• [EXERCISE] Return, from the lines below, each one that includes the word "computer".

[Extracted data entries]
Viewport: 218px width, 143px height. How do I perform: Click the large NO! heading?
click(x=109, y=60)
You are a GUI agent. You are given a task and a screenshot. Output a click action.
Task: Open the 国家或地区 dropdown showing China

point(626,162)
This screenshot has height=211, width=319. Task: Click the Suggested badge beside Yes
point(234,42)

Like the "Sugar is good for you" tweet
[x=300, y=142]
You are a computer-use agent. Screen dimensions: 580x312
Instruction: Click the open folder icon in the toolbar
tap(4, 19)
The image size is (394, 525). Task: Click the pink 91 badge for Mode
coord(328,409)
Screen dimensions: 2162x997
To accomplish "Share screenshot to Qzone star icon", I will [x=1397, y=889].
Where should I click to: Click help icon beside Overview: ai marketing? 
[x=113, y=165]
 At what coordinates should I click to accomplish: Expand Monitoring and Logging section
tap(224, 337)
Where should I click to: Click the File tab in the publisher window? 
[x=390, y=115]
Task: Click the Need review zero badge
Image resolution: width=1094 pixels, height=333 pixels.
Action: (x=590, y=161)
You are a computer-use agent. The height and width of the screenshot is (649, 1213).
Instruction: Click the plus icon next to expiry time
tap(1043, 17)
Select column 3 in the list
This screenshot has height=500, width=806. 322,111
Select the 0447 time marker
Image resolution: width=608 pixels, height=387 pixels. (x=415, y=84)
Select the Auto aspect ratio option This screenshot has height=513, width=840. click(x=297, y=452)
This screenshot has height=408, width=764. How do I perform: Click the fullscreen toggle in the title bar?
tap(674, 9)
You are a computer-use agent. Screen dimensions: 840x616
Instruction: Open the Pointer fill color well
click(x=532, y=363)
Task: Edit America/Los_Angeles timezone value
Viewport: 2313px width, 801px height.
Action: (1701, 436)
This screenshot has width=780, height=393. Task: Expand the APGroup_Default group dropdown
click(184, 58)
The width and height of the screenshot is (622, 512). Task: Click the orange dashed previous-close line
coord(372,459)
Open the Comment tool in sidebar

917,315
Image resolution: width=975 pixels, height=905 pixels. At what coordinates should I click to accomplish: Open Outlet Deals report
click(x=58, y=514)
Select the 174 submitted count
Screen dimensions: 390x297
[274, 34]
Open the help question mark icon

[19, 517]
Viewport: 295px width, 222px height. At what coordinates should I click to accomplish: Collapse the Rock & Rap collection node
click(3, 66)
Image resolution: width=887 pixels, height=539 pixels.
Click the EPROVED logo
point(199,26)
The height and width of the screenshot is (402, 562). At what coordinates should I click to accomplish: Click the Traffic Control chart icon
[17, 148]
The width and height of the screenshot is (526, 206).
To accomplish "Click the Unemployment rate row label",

• [OUTPUT BELOW]
You are a computer-use agent. Screen dimensions: 580x312
You are a computer-use agent. The height and width of the screenshot is (649, 1213).
You are a computer-use agent. Screen dimensions: 840x616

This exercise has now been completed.